* Task brief
Rewrite every one of the lines below as a Markdown table with the columns "Row" and "Line", numbering the rows and leaving out any blank lines.

## begin

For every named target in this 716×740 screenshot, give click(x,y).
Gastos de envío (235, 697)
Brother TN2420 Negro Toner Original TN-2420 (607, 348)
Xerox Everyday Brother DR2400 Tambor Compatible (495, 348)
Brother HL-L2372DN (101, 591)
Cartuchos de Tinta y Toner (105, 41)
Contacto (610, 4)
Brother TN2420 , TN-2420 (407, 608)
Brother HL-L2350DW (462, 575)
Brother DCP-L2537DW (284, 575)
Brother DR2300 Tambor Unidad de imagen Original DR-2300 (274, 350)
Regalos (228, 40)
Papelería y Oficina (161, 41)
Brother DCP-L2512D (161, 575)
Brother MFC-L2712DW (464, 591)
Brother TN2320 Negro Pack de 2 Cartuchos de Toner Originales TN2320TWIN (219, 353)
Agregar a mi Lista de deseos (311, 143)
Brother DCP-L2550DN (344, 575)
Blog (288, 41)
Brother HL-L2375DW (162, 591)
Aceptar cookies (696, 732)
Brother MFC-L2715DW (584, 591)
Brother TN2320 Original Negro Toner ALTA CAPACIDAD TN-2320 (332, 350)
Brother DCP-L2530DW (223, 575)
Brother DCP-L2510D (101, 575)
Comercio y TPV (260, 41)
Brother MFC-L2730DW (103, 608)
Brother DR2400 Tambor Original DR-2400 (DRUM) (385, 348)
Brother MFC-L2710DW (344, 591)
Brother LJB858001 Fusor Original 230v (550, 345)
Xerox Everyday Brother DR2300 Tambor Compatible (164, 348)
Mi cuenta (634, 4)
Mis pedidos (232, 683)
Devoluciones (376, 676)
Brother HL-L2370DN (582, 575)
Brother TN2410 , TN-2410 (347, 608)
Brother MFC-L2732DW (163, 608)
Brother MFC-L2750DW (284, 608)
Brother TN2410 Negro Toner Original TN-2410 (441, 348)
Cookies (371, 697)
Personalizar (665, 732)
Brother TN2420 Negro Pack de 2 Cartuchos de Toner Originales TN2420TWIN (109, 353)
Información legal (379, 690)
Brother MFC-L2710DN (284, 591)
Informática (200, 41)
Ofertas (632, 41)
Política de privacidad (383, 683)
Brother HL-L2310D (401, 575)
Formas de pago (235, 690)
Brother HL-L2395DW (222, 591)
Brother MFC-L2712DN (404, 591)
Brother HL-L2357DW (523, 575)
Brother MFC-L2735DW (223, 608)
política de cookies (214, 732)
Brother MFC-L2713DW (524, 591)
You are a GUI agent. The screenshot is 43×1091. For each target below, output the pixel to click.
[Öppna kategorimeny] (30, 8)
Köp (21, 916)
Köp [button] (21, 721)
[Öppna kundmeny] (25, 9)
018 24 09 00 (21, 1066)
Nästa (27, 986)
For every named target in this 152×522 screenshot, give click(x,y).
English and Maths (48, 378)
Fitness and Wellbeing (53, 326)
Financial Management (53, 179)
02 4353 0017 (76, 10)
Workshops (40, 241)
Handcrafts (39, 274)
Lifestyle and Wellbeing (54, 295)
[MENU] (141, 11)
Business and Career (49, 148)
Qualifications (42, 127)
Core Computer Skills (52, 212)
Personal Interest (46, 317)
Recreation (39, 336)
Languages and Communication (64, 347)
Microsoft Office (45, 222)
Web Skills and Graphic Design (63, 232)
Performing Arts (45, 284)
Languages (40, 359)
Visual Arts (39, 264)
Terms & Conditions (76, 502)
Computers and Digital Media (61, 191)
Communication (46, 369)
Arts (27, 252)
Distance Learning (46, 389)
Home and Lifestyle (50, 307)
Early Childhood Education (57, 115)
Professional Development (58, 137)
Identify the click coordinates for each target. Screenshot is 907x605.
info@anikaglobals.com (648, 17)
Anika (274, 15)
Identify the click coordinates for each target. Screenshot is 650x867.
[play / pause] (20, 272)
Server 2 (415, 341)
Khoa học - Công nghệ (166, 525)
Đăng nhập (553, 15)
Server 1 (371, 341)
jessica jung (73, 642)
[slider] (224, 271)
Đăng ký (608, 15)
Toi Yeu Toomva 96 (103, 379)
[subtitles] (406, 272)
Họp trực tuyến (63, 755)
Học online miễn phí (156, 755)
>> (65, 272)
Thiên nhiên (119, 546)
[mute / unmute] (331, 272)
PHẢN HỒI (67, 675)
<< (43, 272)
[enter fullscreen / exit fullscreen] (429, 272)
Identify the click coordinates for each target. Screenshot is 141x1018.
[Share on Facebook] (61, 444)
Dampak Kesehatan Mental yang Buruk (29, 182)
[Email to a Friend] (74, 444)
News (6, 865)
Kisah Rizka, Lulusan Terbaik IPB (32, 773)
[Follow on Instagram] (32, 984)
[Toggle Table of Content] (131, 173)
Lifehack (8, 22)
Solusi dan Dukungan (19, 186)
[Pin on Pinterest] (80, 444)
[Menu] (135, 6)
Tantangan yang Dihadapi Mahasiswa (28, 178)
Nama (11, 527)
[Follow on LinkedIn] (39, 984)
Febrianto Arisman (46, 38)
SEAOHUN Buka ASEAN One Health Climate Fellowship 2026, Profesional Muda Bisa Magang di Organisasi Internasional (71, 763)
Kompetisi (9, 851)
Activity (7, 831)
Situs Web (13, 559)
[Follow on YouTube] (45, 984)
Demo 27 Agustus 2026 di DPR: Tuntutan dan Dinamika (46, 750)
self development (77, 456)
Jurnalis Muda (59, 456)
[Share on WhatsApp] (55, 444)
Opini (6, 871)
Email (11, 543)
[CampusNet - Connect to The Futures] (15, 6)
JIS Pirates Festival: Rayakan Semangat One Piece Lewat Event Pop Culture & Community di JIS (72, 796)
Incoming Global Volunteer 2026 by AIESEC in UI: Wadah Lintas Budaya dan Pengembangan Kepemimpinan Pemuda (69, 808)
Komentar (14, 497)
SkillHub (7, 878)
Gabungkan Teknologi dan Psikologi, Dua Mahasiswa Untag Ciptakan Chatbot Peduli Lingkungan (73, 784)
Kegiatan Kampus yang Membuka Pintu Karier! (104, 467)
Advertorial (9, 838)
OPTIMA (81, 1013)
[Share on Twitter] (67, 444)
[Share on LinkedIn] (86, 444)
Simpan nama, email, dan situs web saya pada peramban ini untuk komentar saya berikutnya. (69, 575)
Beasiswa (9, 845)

## end

* Result of the exercise
| Row | Line |
|---|---|
| 1 | For every named target in this 716×740 screenshot, give click(x,y). |
| 2 | Gastos de envío (235, 697) |
| 3 | Brother TN2420 Negro Toner Original TN-2420 (607, 348) |
| 4 | Xerox Everyday Brother DR2400 Tambor Compatible (495, 348) |
| 5 | Brother HL-L2372DN (101, 591) |
| 6 | Cartuchos de Tinta y Toner (105, 41) |
| 7 | Contacto (610, 4) |
| 8 | Brother TN2420 , TN-2420 (407, 608) |
| 9 | Brother HL-L2350DW (462, 575) |
| 10 | Brother DCP-L2537DW (284, 575) |
| 11 | Brother DR2300 Tambor Unidad de imagen Original DR-2300 (274, 350) |
| 12 | Regalos (228, 40) |
| 13 | Papelería y Oficina (161, 41) |
| 14 | Brother DCP-L2512D (161, 575) |
| 15 | Brother MFC-L2712DW (464, 591) |
| 16 | Brother TN2320 Negro Pack de 2 Cartuchos de Toner Originales TN2320TWIN (219, 353) |
| 17 | Agregar a mi Lista de deseos (311, 143) |
| 18 | Brother DCP-L2550DN (344, 575) |
| 19 | Blog (288, 41) |
| 20 | Brother HL-L2375DW (162, 591) |
| 21 | Aceptar cookies (696, 732) |
| 22 | Brother MFC-L2715DW (584, 591) |
| 23 | Brother TN2320 Original Negro Toner ALTA CAPACIDAD TN-2320 (332, 350) |
| 24 | Brother DCP-L2530DW (223, 575) |
| 25 | Brother DCP-L2510D (101, 575) |
| 26 | Comercio y TPV (260, 41) |
| 27 | Brother MFC-L2730DW (103, 608) |
| 28 | Brother DR2400 Tambor Original DR-2400 (DRUM) (385, 348) |
| 29 | Brother MFC-L2710DW (344, 591) |
| 30 | Brother LJB858001 Fusor Original 230v (550, 345) |
| 31 | Xerox Everyday Brother DR2300 Tambor Compatible (164, 348) |
| 32 | Mi cuenta (634, 4) |
| 33 | Mis pedidos (232, 683) |
| 34 | Devoluciones (376, 676) |
| 35 | Brother HL-L2370DN (582, 575) |
| 36 | Brother TN2410 , TN-2410 (347, 608) |
| 37 | Brother MFC-L2732DW (163, 608) |
| 38 | Brother MFC-L2750DW (284, 608) |
| 39 | Brother TN2410 Negro Toner Original TN-2410 (441, 348) |
| 40 | Cookies (371, 697) |
| 41 | Personalizar (665, 732) |
| 42 | Brother TN2420 Negro Pack de 2 Cartuchos de Toner Originales TN2420TWIN (109, 353) |
| 43 | Información legal (379, 690) |
| 44 | Brother MFC-L2710DN (284, 591) |
| 45 | Informática (200, 41) |
| 46 | Ofertas (632, 41) |
| 47 | Política de privacidad (383, 683) |
| 48 | Brother HL-L2310D (401, 575) |
| 49 | Formas de pago (235, 690) |
| 50 | Brother HL-L2395DW (222, 591) |
| 51 | Brother MFC-L2712DN (404, 591) |
| 52 | Brother HL-L2357DW (523, 575) |
| 53 | Brother MFC-L2735DW (223, 608) |
| 54 | política de cookies (214, 732) |
| 55 | Brother MFC-L2713DW (524, 591) |
| 56 | You are a GUI agent. The screenshot is 43×1091. For each target below, output the pixel to click. |
| 57 | [Öppna kategorimeny] (30, 8) |
| 58 | Köp (21, 916) |
| 59 | Köp [button] (21, 721) |
| 60 | [Öppna kundmeny] (25, 9) |
| 61 | 018 24 09 00 (21, 1066) |
| 62 | Nästa (27, 986) |
| 63 | For every named target in this 152×522 screenshot, give click(x,y). |
| 64 | English and Maths (48, 378) |
| 65 | Fitness and Wellbeing (53, 326) |
| 66 | Financial Management (53, 179) |
| 67 | 02 4353 0017 (76, 10) |
| 68 | Workshops (40, 241) |
| 69 | Handcrafts (39, 274) |
| 70 | Lifestyle and Wellbeing (54, 295) |
| 71 | [MENU] (141, 11) |
| 72 | Business and Career (49, 148) |
| 73 | Qualifications (42, 127) |
| 74 | Core Computer Skills (52, 212) |
| 75 | Personal Interest (46, 317) |
| 76 | Recreation (39, 336) |
| 77 | Languages and Communication (64, 347) |
| 78 | Microsoft Office (45, 222) |
| 79 | Web Skills and Graphic Design (63, 232) |
| 80 | Performing Arts (45, 284) |
| 81 | Languages (40, 359) |
| 82 | Visual Arts (39, 264) |
| 83 | Terms & Conditions (76, 502) |
| 84 | Computers and Digital Media (61, 191) |
| 85 | Communication (46, 369) |
| 86 | Arts (27, 252) |
| 87 | Distance Learning (46, 389) |
| 88 | Home and Lifestyle (50, 307) |
| 89 | Early Childhood Education (57, 115) |
| 90 | Professional Development (58, 137) |
| 91 | Identify the click coordinates for each target. Screenshot is 907x605. |
| 92 | info@anikaglobals.com (648, 17) |
| 93 | Anika (274, 15) |
| 94 | Identify the click coordinates for each target. Screenshot is 650x867. |
| 95 | [play / pause] (20, 272) |
| 96 | Server 2 (415, 341) |
| 97 | Khoa học - Công nghệ (166, 525) |
| 98 | Đăng nhập (553, 15) |
| 99 | Server 1 (371, 341) |
| 100 | jessica jung (73, 642) |
| 101 | [slider] (224, 271) |
| 102 | Đăng ký (608, 15) |
| 103 | Toi Yeu Toomva 96 (103, 379) |
| 104 | [subtitles] (406, 272) |
| 105 | Họp trực tuyến (63, 755) |
| 106 | Học online miễn phí (156, 755) |
| 107 | >> (65, 272) |
| 108 | Thiên nhiên (119, 546) |
| 109 | [mute / unmute] (331, 272) |
| 110 | PHẢN HỒI (67, 675) |
| 111 | << (43, 272) |
| 112 | [enter fullscreen / exit fullscreen] (429, 272) |
| 113 | Identify the click coordinates for each target. Screenshot is 141x1018. |
| 114 | [Share on Facebook] (61, 444) |
| 115 | Dampak Kesehatan Mental yang Buruk (29, 182) |
| 116 | [Email to a Friend] (74, 444) |
| 117 | News (6, 865) |
| 118 | Kisah Rizka, Lulusan Terbaik IPB (32, 773) |
| 119 | [Follow on Instagram] (32, 984) |
| 120 | [Toggle Table of Content] (131, 173) |
| 121 | Lifehack (8, 22) |
| 122 | Solusi dan Dukungan (19, 186) |
| 123 | [Pin on Pinterest] (80, 444) |
| 124 | [Menu] (135, 6) |
| 125 | Tantangan yang Dihadapi Mahasiswa (28, 178) |
| 126 | Nama (11, 527) |
| 127 | [Follow on LinkedIn] (39, 984) |
| 128 | Febrianto Arisman (46, 38) |
| 129 | SEAOHUN Buka ASEAN One Health Climate Fellowship 2026, Profesional Muda Bisa Magang di Organisasi Internasional (71, 763) |
| 130 | Kompetisi (9, 851) |
| 131 | Activity (7, 831) |
| 132 | Situs Web (13, 559) |
| 133 | [Follow on YouTube] (45, 984) |
| 134 | Demo 27 Agustus 2026 di DPR: Tuntutan dan Dinamika (46, 750) |
| 135 | self development (77, 456) |
| 136 | Jurnalis Muda (59, 456) |
| 137 | [Share on WhatsApp] (55, 444) |
| 138 | Opini (6, 871) |
| 139 | Email (11, 543) |
| 140 | [CampusNet - Connect to The Futures] (15, 6) |
| 141 | JIS Pirates Festival: Rayakan Semangat One Piece Lewat Event Pop Culture & Community di JIS (72, 796) |
| 142 | Incoming Global Volunteer 2026 by AIESEC in UI: Wadah Lintas Budaya dan Pengembangan Kepemimpinan Pemuda (69, 808) |
| 143 | Komentar (14, 497) |
| 144 | SkillHub (7, 878) |
| 145 | Gabungkan Teknologi dan Psikologi, Dua Mahasiswa Untag Ciptakan Chatbot Peduli Lingkungan (73, 784) |
| 146 | Kegiatan Kampus yang Membuka Pintu Karier! (104, 467) |
| 147 | Advertorial (9, 838) |
| 148 | OPTIMA (81, 1013) |
| 149 | [Share on Twitter] (67, 444) |
| 150 | [Share on LinkedIn] (86, 444) |
| 151 | Simpan nama, email, dan situs web saya pada peramban ini untuk komentar saya berikutnya. (69, 575) |
| 152 | Beasiswa (9, 845) |